Integer Programming and Combinatorial Optimization
15.083
In-depth treatment of the modern theory of integer programming and combinatorial optimization, emphasizing geometry, duality, and algorithms. Topics include formulating problems in integer variables, enhancement of formulations, ideal formulations, integer programming duality, linear and semidefinite relaxations, lattices and their applications, the geometry of integer programming, primal methods, cutting plane methods, connections with algebraic geometry, computational complexity, approximation algorithms, heuristic and enumerative algorithms, mixed integer programming and solutions of large-scale problems.
Optimization Methods
15.093
Introduces the principal algorithms for linear, network, discrete, robust, nonlinear, and dynamic optimization.

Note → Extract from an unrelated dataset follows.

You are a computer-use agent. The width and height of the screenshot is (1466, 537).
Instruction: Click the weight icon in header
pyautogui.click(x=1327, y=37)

Emphasizes methodology and the underlying mathematical structures. Topics include the simplex method, network flow methods, branch and bound and cutting plane methods for discrete optimization, optimality conditions for nonlinear optimization, interior point methods for convex optimization, Newton's method, heuristic methods, and dynamic programming and optimal control methods. Expectations and evaluation criteria differ for students taking graduate version; consult syllabus or instructor for specific details.
Robust Modeling, Optimization, and Computation
15.094
Introduces modern robust optimization, including theory, applications, and computation. Presents formulations and their connection to probability, information and risk theory for conic optimization (linear, second-order, and semidefinite cones) and integer optimization. Application domains include analysis and optimization of stochastic networks, optimal mechanism design, network information theory, transportation, pattern classification, structural and engineering design, and financial engineering. Students formulate and solve a problem aligned with their interests in a final project.
Air Traffic Control
16.72
Introduces the various aspects of present and future Air Traffic Control systems. Descriptions of the present system: systems-analysis approach to problems of capacity and safety; surveillance, including NAS and ARTS; navigation subsystem technology; aircraft guidance and control; communications; collision avoidance systems; sequencing and spacing in terminal areas; future directions and development; critical discussion of past proposals and of probable future problem areas. Requires term paper.
Network Science and Models
6.268
Introduces the main mathematical models used to describe large networks and dynamical processes that evolve on networks. Static models of random graphs, preferential attachment, and other graph evolution models. Epidemic propagation, opinion dynamics, social learning, and inference in networks. Applications drawn from social, economic, natural, and infrastructure networks, as well as networked decision systems such as sensor networks.
Computer Networks
6.829
Topics on the engineering and analysis of network protocols and architecture, including architectural principles for designing heterogeneous networks; transport protocols; Internet routing; router design; congestion control and network resource management; wireless networks; network security; naming; overlay and peer-to-peer networks. Readings from original research papers.